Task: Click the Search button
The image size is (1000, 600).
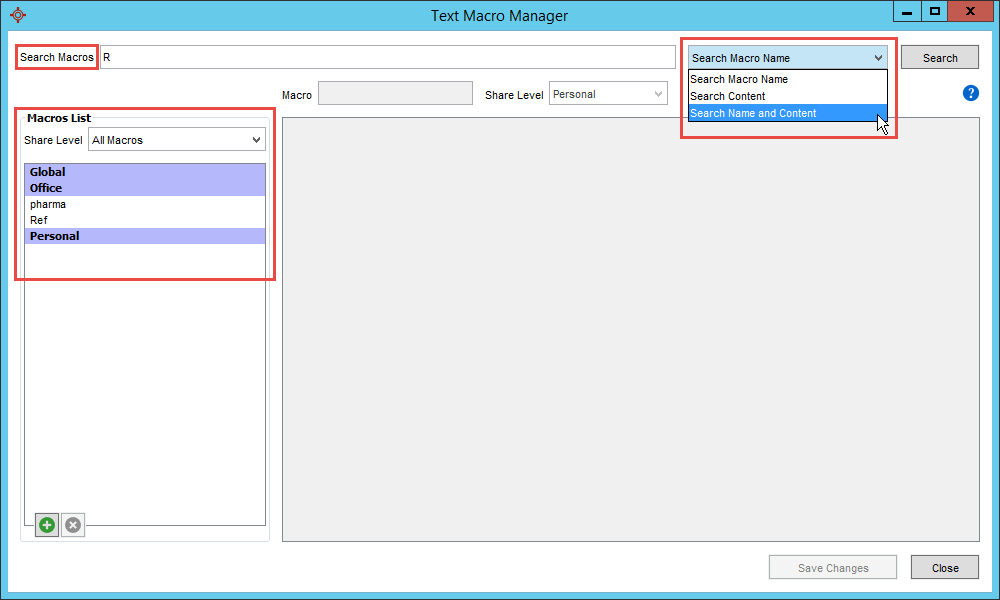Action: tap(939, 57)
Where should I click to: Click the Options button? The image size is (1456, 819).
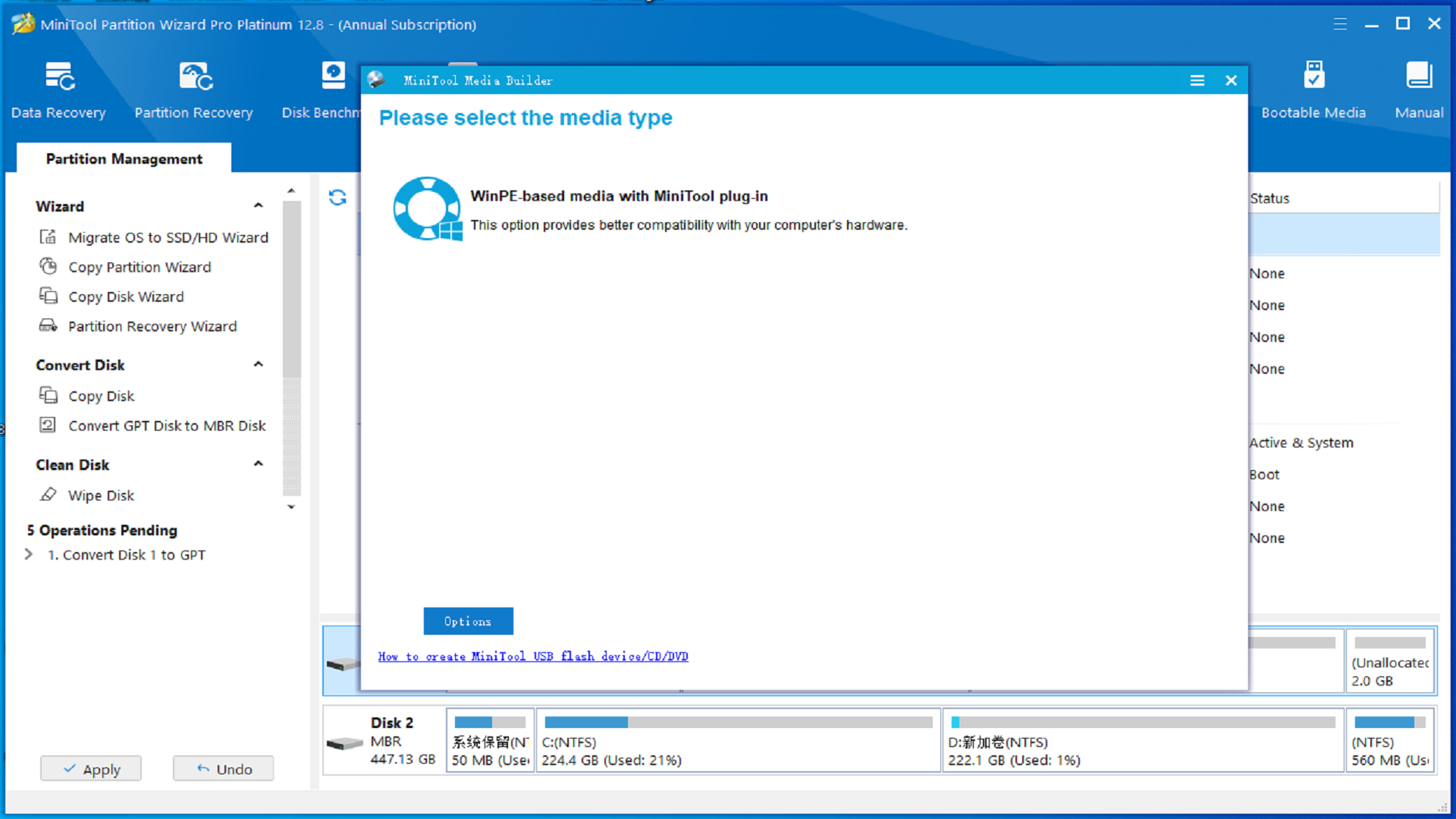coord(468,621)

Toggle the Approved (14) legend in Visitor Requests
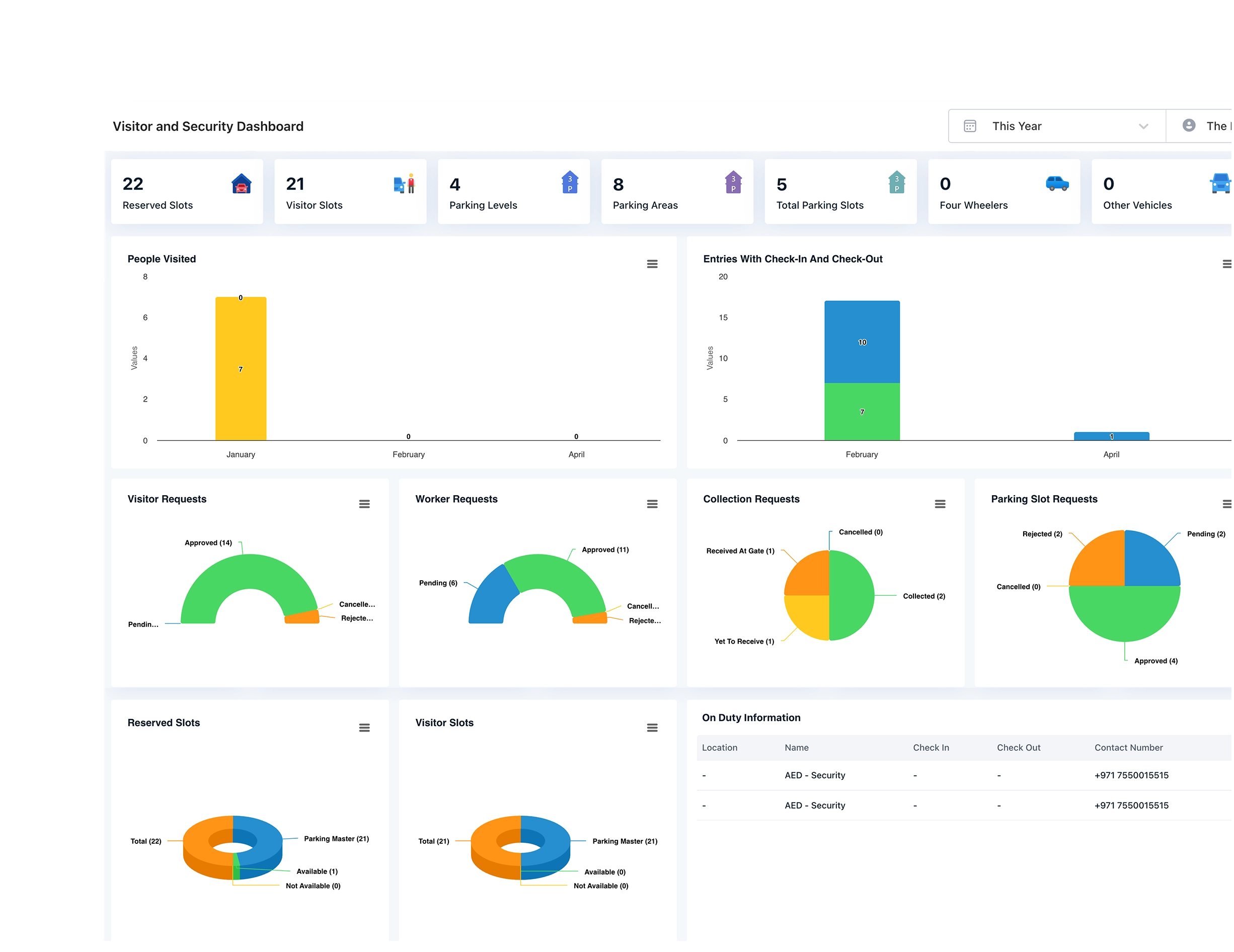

TASK BRIEF
Could you return every one of these rows word for word, with the pictures left out?

ANSWER FOR THE TASK
Task: Click the Search button
The image size is (1000, 600).
Action: tap(939, 57)
Where should I click to: Click the Options button? The image size is (1456, 819).
coord(468,621)

Toggle the Approved (14) legend in Visitor Requests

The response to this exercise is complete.